Our American society has developed a commitment to the primacy of the individual human actor. We valorize the man who — we imagine — goes it alone, setting out on his own to make his fortune, whether on the Western prairie or in the urban marketplace. Our national mythology celebrates the Founding Father, the cowboy, the genius inventor, the GI, the astronaut — each of them a man or small group of men striding boldly forward: creating something new, standing against a threat, triumphing against all odds.
These are some of our national, mythical American heroes. In truth, these are our white American heroes. Indigenous Americans, Black Americans, Latinx Americans, Asian Americans — all of these groups have different stories, many of which emphasize the power of community. It is white American culture that gives ultimate praise to the individual.
We white Americans imagine that the cowboy lived off of his individual strength and wits, keeping watch over the cattle at night to fend off marauding wolf packs. He rose with the sun, guiding the herd through the wilderness, outsmarting devious cattle rustlers trying to take what did not belong to them.

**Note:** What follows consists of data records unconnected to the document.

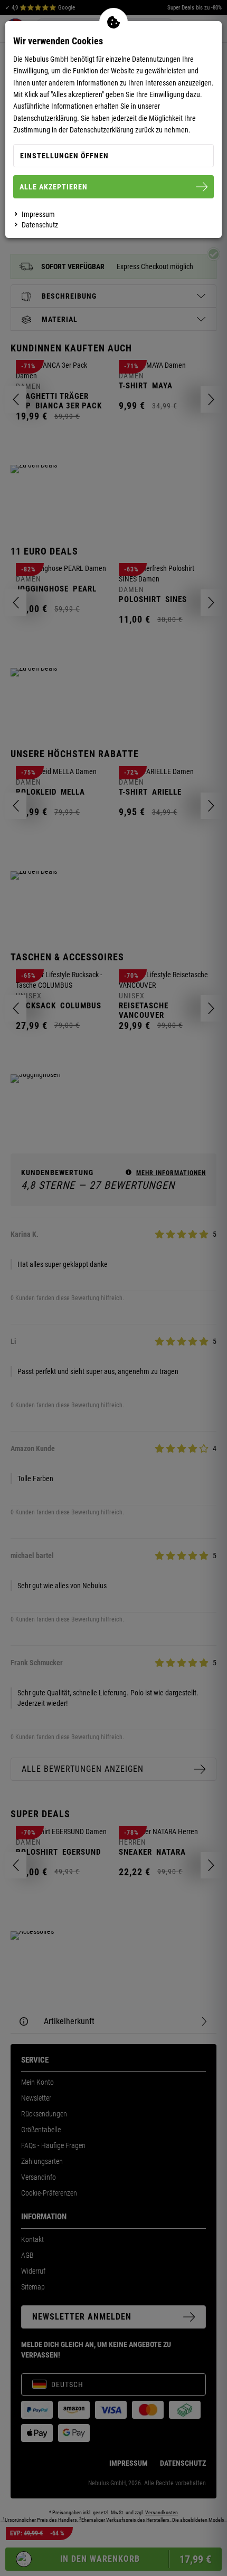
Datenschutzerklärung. (46, 118)
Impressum (38, 214)
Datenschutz (40, 225)
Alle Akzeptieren (54, 187)
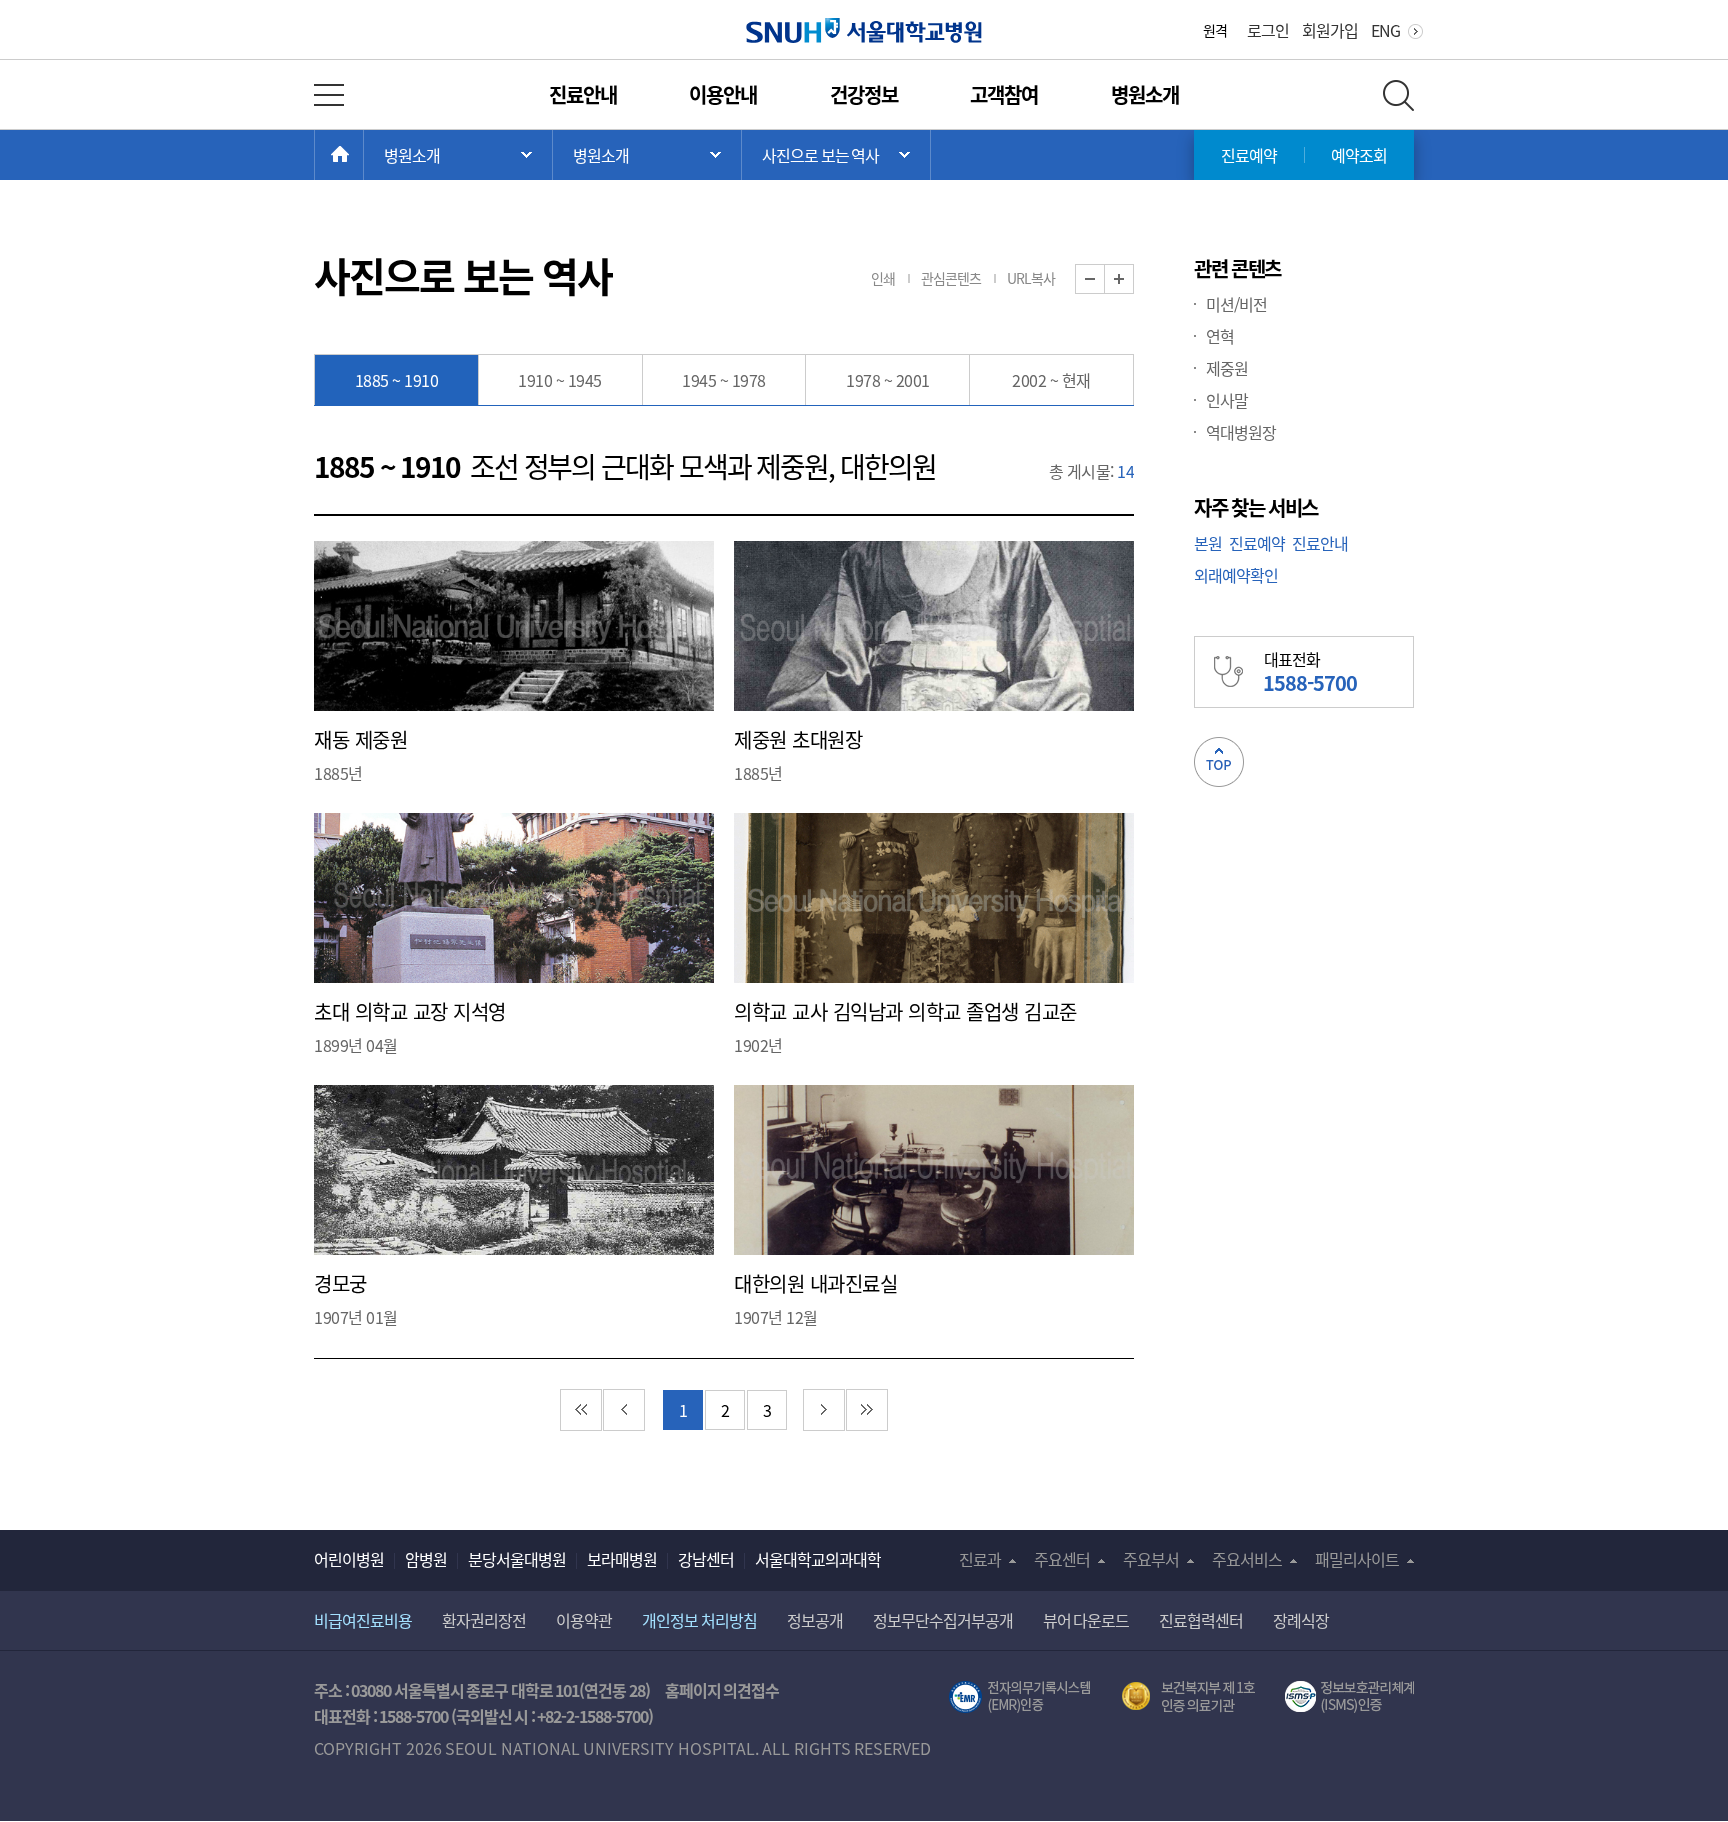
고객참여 (1004, 94)
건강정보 (864, 94)
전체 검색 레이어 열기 (1398, 95)
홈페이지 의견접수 (722, 1690)
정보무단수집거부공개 (943, 1620)
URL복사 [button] (1031, 278)
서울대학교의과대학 (818, 1559)
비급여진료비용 (363, 1620)
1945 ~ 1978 (724, 380)
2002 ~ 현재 (1051, 380)
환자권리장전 (484, 1620)
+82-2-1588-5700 (592, 1716)
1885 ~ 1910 (397, 380)
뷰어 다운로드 (1086, 1620)
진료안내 (583, 94)
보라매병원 (622, 1559)
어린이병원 (349, 1559)
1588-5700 (413, 1716)
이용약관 (584, 1620)
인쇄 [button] (883, 278)
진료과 (980, 1559)
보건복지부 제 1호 (1188, 1697)
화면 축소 (1104, 279)
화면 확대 (1133, 279)
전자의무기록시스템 (1020, 1697)
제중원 (1227, 368)
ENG (1385, 30)
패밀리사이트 (1357, 1559)
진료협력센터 (1201, 1620)
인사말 (1227, 400)
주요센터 (1062, 1559)
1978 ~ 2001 (888, 380)
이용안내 (723, 94)
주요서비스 (1247, 1559)
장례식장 (1301, 1620)
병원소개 (1145, 94)
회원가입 (1330, 30)
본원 (1208, 543)
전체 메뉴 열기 (329, 95)
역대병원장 (1241, 432)
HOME (363, 155)
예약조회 (1359, 155)
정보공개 (815, 1620)
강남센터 (706, 1559)
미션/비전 (1236, 304)
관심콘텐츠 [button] (951, 278)
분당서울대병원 (517, 1559)
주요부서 (1151, 1559)
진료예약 (1249, 155)
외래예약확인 (1236, 575)
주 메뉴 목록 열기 (458, 155)
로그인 (1268, 30)
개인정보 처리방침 (699, 1620)
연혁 (1220, 336)
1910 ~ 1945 (560, 380)
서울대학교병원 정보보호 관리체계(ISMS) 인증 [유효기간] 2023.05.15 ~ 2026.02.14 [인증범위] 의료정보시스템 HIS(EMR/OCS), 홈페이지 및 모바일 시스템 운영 (1349, 1697)
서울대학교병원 (864, 30)
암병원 (426, 1559)
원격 (1215, 30)
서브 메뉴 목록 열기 (647, 155)
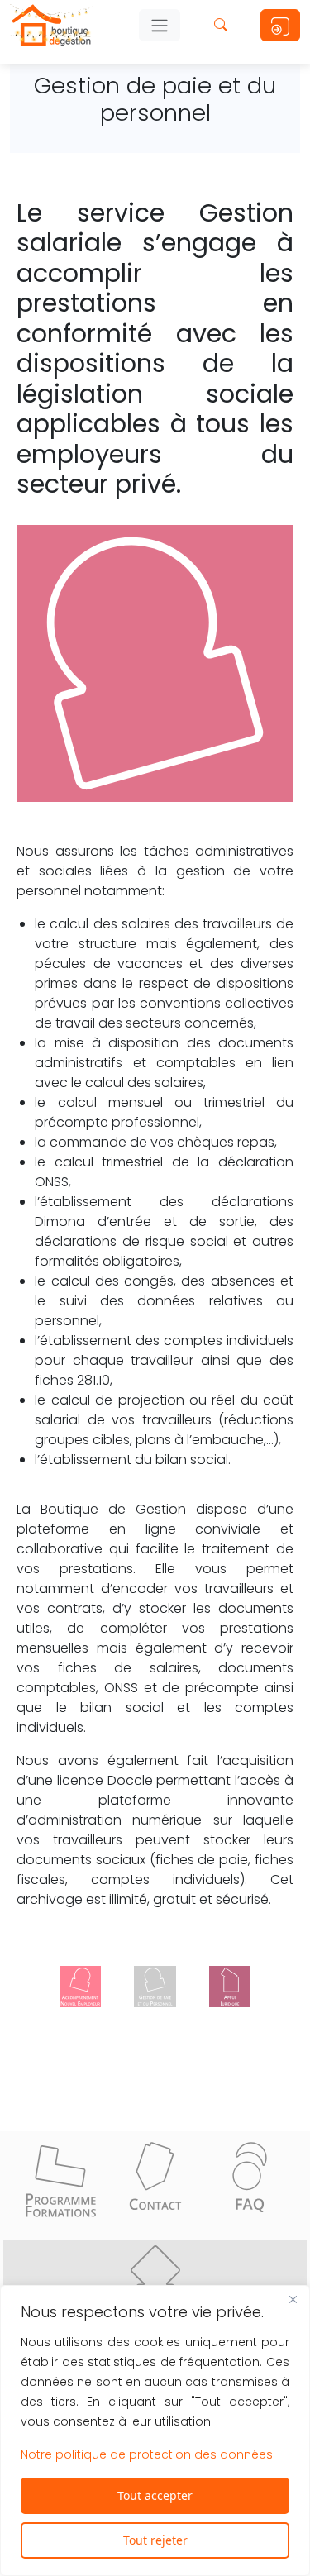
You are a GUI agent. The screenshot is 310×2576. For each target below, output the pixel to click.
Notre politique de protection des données (147, 2454)
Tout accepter (155, 2495)
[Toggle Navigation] (159, 25)
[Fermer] (293, 2299)
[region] (155, 2430)
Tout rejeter (155, 2540)
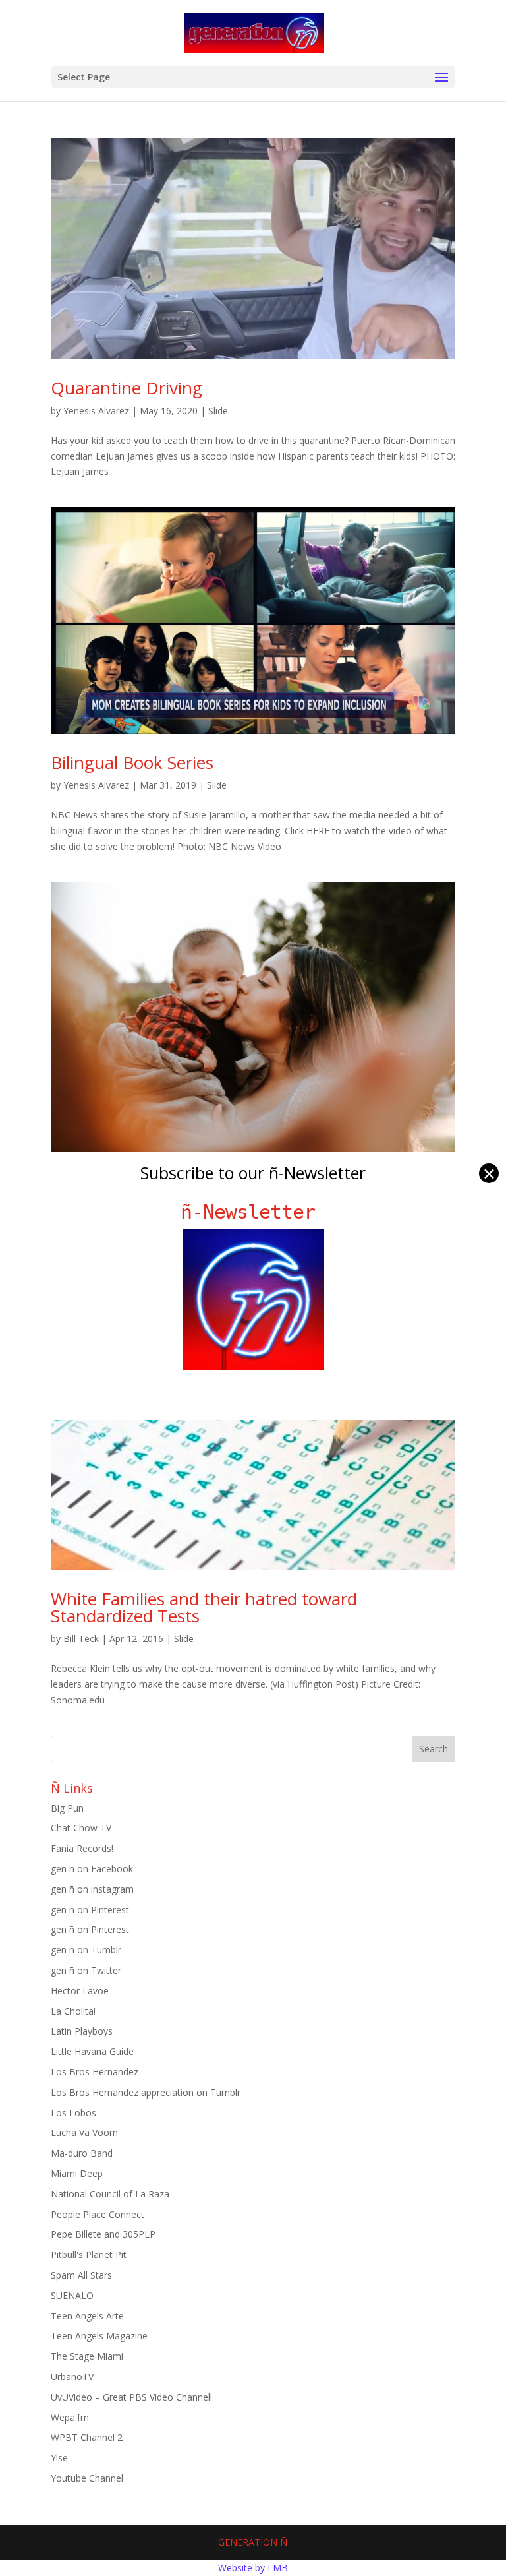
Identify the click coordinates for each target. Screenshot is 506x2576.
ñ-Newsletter (253, 1211)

When his honor was offended, he necessarily defended himself through righteous gunfire. Our archetypal fictional Western lawman was even named “The Lone Ranger,” his very essence defined by the fact that he acted alone.
We imagine that the inventor created new machines and processes completely on his own, innovating and tinkering by himself in his lab. He snapped awake in the middle of the night, ready to scribble down his genius ideas, burning to implement his insights. He toiled all day, forgetting food and sleep, completely devoted to his demanding work. He single-handedly invented something new, fueling our capitalist economy and society.
But if we look closely at that individual cowboy, or that individual inventor, we can perceive that the characters we envision are really nothing more than cardboard cutouts, facades for much larger communities. An individual, historical cowboy was embedded in a web of relationships — with a group of other cowboys, with the other farmhands and workers who worked for that same ranch, with the shopkeepers and service providers who worked in the local town. An individual inventor built his designs and innovations upon the insights and work of previous inventors, and often collaborated with other engineers and technicians to produce new designs and products.
And if we pull back further, we can see the more egregious error we make when we focus on the individual hero. We ignore the connection that each human person and each human community has with each other animal and plant creature who inhabits this planet with us. We exist in an ecological community, and each member’s very concrete needs directly affect each other. We have untold examples of every variety of this interdependence, both positive and negative. The respiration and photosynthesis cycles mean that the carbon dioxide exhaled by animals is absorbed by plants, and the oxygen that plants emit is inhaled by animals. Decaying animal and plant bodies and waste provide nutrients for the soil, which are in turn absorbed by plants through their root systems and then eaten by animals. Each human animal, each animal of every kind, each plant, each fungus, each virus, each bacterium, each piece of rock, each grain of sand, each drop of ocean water exists in a state of connectedness with one another, and with the planet-wide biosphere that they comprise.
Unfortunately, because of the United States’ economic and military power, we have exported the disconnection and individualism around the world. Now, people from many nations aspire to the values we have developed and imposed. Now, all of our current planetary and societal crises are rooted in our attempts to disconnect from one another and from our Earth. The climate crisis is a key example, emerging from our manufactured amnesia about the nature of fossil fuels. We have burned and continue to burn millions of years worth of decayed plant and animal matter, and then we act surprised that our actions have an impact on our planet’s systems. This amnesia is only possible because we have fetishized and made a virtue of our disconnection from “nature” — what we label the other animal creatures, plants, and systems of our world in an effort to separate ourselves from them. We have pushed ourselves into the belief that this separation will make us special, rather than acknowledging the reality: that eventually, this separation will make us dead, as individuals and perhaps as a species.
It can feel hopeless to think that we need to rebuild our connections with our planet and all of its inhabitants. In fact, those connections do not need to be rebuilt — our hubris has led us to imagine that we could sever them. We must recognize that as much as we have sought to pull away from them, we continue to entwine with all of the creatures who live on the Earth, and with the Earth itself. Our task, then, is not to rebuild those connections, but to rediscover them. It is to seek them, to recognize them, to cultivate them, to recognize them in one another. To reach out along those connections, to braid them strong, to sing them true, to dance them full. We must infuse our connections with seeing, breathing, hearing, touching, holding. This must be our path.
In some ways, this path may seem insignificant. We might reasonably ask: what difference will it make in the face of so much disconnection, societal inequity, and planetary destruction?
In other ways, taking this path is all we can do…and is the most significant thing we can do to heal ourselves, our human families, our societies, and the community that is this Earth.